Material for this task:
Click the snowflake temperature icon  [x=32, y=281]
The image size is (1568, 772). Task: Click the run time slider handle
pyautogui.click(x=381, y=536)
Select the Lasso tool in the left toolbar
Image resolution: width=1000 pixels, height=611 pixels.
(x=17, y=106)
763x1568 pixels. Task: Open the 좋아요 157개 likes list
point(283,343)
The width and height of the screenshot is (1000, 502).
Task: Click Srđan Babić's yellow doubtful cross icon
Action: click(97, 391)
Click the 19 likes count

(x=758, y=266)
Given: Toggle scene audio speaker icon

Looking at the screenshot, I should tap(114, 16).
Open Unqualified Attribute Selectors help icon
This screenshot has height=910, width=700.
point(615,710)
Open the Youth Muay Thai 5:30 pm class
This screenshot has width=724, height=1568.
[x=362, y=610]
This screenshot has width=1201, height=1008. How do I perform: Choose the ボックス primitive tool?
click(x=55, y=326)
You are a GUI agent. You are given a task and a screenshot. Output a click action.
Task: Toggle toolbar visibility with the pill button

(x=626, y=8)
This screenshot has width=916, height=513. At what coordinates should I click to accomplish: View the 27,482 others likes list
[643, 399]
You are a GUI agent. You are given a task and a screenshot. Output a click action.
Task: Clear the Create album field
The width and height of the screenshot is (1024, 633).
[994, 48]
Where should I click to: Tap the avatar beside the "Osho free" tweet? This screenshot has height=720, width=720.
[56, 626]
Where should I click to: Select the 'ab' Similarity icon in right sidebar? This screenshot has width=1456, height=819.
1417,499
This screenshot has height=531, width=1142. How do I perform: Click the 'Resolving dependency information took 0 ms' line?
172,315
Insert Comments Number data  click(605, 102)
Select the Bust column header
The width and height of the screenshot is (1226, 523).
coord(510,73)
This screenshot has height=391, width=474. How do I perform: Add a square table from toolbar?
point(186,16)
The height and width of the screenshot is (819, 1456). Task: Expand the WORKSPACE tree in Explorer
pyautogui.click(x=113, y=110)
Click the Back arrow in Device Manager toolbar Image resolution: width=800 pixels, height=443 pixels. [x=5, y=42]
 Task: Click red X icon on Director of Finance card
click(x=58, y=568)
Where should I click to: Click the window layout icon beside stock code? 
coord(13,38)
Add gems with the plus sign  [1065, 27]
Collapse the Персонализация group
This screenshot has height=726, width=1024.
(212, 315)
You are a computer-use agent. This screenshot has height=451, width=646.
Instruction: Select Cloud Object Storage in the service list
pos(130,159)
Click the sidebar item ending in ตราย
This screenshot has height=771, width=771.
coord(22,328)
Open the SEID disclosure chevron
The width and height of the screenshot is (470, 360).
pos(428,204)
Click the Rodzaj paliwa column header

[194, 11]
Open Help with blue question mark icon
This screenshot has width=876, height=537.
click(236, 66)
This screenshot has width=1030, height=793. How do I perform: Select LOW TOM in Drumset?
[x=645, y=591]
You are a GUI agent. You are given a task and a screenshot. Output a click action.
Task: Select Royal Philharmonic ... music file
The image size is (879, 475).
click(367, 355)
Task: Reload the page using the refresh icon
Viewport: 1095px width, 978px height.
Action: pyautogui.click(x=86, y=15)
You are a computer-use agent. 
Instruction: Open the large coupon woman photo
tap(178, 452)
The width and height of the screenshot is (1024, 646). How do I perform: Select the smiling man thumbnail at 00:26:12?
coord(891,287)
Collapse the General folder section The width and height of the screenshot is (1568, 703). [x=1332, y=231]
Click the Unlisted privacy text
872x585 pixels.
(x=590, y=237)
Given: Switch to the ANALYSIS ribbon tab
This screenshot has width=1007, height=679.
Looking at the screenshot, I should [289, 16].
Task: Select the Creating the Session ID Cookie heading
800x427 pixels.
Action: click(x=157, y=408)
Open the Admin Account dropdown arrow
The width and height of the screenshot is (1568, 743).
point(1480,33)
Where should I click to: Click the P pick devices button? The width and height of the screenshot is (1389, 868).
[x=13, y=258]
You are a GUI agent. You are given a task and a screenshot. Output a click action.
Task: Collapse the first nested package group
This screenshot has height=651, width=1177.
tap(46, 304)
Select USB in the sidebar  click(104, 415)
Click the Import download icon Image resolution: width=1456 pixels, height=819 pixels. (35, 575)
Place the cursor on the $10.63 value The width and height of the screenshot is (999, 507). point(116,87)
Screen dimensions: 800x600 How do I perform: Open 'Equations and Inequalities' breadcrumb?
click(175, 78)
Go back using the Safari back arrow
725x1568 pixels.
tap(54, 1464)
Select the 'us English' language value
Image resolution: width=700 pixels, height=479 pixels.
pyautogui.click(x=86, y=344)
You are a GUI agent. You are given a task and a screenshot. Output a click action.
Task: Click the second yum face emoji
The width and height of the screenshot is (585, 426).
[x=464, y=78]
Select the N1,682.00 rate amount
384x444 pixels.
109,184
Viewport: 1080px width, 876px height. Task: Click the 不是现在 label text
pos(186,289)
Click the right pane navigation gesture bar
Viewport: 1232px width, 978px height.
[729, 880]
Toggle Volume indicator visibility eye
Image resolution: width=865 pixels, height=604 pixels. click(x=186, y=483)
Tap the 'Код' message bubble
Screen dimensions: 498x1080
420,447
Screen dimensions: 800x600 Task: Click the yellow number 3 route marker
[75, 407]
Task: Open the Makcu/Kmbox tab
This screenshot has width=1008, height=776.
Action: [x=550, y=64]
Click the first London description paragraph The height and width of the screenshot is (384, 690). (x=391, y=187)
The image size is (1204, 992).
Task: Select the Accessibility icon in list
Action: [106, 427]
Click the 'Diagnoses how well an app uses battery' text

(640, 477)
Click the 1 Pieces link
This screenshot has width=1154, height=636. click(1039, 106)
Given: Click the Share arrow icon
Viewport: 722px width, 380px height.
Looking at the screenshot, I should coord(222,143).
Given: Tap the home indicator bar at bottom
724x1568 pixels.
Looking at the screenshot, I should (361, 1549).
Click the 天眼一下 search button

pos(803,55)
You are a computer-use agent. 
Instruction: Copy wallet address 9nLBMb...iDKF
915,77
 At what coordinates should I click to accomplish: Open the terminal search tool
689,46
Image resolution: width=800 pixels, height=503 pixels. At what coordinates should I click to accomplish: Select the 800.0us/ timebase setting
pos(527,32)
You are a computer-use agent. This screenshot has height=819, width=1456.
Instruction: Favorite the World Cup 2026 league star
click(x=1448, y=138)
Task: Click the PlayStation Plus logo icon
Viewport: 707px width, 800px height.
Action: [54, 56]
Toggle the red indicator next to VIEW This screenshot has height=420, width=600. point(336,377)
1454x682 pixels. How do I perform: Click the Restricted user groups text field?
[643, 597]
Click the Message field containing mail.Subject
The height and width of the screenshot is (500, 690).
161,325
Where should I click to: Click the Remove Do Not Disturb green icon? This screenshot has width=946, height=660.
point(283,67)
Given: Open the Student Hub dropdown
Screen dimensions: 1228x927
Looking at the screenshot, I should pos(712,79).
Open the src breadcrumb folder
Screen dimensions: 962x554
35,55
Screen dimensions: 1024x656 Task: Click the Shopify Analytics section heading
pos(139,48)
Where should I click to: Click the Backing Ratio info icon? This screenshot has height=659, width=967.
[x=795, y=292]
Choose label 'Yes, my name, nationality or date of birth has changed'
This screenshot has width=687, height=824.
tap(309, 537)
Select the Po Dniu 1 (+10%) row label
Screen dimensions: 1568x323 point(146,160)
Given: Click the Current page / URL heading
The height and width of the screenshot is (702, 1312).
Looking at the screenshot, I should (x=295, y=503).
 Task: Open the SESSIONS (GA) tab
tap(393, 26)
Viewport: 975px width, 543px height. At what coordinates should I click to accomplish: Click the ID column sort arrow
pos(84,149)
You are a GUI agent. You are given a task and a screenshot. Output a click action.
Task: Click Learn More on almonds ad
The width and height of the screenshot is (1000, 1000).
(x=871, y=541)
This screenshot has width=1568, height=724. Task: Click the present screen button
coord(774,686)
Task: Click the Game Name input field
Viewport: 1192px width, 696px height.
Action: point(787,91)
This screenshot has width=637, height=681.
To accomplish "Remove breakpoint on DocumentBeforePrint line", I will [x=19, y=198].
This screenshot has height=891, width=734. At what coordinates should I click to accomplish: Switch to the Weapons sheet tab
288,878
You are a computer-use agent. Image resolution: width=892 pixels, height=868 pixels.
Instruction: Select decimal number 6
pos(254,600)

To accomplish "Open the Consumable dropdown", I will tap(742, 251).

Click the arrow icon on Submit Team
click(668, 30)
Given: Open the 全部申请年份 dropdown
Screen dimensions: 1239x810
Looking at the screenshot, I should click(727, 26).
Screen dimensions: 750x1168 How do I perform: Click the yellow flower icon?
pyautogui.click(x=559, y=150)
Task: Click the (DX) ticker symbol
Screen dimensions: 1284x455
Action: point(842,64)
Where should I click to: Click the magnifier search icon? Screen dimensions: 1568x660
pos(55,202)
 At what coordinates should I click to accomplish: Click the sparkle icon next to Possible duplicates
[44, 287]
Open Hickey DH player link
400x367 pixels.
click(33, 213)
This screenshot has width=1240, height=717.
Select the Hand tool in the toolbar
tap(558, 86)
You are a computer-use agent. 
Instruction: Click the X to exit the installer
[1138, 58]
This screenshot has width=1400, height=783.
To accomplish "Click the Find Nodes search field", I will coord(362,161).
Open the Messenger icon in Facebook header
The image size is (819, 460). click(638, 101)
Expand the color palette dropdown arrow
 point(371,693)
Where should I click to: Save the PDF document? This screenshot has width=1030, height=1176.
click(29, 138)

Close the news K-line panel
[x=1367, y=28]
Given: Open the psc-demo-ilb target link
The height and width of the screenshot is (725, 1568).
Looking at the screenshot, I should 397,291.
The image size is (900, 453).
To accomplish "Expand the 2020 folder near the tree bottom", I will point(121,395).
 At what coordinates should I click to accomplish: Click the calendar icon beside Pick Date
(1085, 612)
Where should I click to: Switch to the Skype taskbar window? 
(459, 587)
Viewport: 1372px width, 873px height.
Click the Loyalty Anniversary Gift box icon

Task description: Work out how many lines in the data include "using". Answer with the number only.

Reply: 2